▸ **Problem to work on**:
Using the records below, transcribe word for word the stretch from the line that contains "www.GreenRideBoulder.com (610, 1160)" through the line that contains "Accepteer alle cookies [button] (195, 996)", both end lines included, and nothing else.

================================

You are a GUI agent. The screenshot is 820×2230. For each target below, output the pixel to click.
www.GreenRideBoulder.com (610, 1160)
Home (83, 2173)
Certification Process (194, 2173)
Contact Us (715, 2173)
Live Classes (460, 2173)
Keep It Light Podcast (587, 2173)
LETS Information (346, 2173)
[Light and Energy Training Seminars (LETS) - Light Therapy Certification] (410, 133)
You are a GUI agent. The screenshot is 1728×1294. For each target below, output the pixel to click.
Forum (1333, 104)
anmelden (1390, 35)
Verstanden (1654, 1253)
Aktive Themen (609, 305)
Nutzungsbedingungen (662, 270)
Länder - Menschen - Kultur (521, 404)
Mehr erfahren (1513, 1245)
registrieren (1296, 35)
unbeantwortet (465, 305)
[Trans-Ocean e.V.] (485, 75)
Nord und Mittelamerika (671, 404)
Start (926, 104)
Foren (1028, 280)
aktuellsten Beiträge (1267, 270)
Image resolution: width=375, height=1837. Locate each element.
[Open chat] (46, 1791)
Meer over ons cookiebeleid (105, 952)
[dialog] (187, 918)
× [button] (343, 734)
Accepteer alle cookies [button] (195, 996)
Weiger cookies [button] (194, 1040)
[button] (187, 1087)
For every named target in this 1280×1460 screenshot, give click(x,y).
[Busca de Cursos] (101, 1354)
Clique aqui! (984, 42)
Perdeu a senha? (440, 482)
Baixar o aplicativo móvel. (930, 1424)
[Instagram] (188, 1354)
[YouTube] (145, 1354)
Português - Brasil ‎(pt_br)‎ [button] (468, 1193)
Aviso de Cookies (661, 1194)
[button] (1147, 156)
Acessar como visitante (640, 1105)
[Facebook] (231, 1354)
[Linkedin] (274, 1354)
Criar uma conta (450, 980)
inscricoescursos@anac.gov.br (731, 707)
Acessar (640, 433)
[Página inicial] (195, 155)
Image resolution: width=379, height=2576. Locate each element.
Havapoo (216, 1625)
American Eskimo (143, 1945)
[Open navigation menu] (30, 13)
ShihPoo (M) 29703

================================

▸ **Exercise response**:
www.GreenRideBoulder.com (610, 1160)
Home (83, 2173)
Certification Process (194, 2173)
Contact Us (715, 2173)
Live Classes (460, 2173)
Keep It Light Podcast (587, 2173)
LETS Information (346, 2173)
[Light and Energy Training Seminars (LETS) - Light Therapy Certification] (410, 133)
You are a GUI agent. The screenshot is 1728×1294. For each target below, output the pixel to click.
Forum (1333, 104)
anmelden (1390, 35)
Verstanden (1654, 1253)
Aktive Themen (609, 305)
Nutzungsbedingungen (662, 270)
Länder - Menschen - Kultur (521, 404)
Mehr erfahren (1513, 1245)
registrieren (1296, 35)
unbeantwortet (465, 305)
[Trans-Ocean e.V.] (485, 75)
Nord und Mittelamerika (671, 404)
Start (926, 104)
Foren (1028, 280)
aktuellsten Beiträge (1267, 270)
Image resolution: width=375, height=1837. Locate each element.
[Open chat] (46, 1791)
Meer over ons cookiebeleid (105, 952)
[dialog] (187, 918)
× [button] (343, 734)
Accepteer alle cookies [button] (195, 996)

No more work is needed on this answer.